■ Data excerpts:
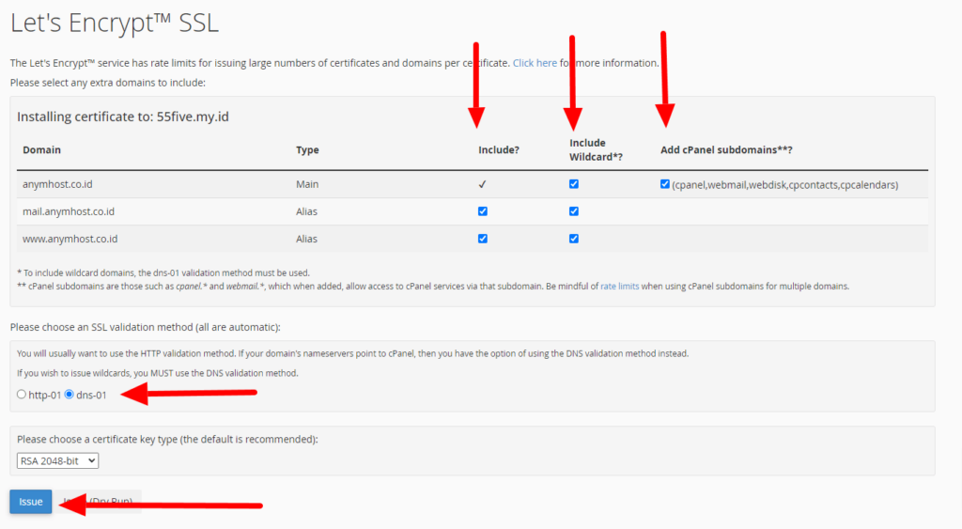Open the 'Click here' rate limits info link
962x529 pixels.
point(535,63)
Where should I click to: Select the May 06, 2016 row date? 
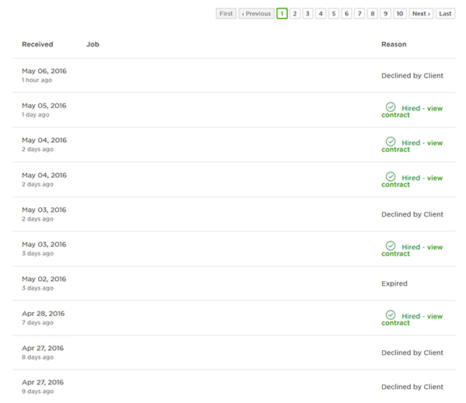pos(44,71)
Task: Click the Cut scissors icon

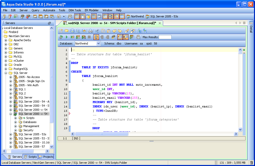Action: pyautogui.click(x=97, y=31)
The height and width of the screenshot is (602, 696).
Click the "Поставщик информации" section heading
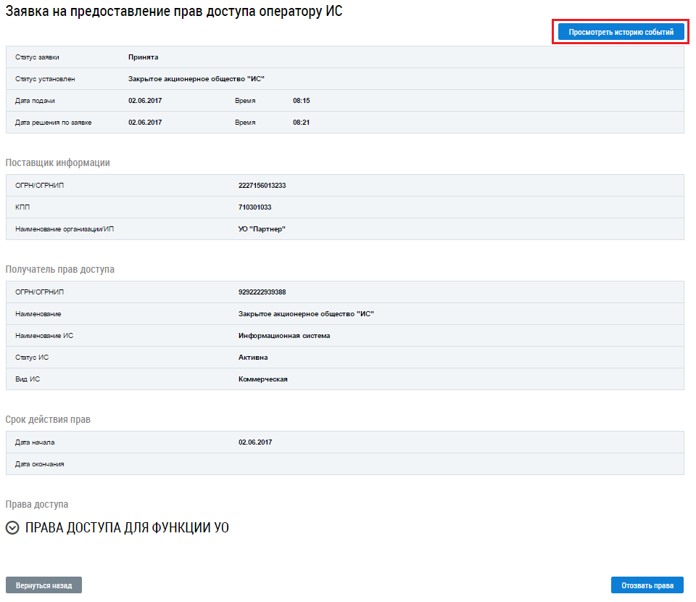click(x=58, y=162)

■ Exercise: Pick up at the line containing "Where should I" and copy each line exactly until the data ends, including that last line; copy no pictures.

■ Written reply:
Where should I click to: Select the May 06, 2016 row date? 
pos(44,71)
Task: Click the Cut scissors icon

Action: pyautogui.click(x=97, y=31)
The height and width of the screenshot is (602, 696).
Click the "Поставщик информации" section heading
click(x=58, y=162)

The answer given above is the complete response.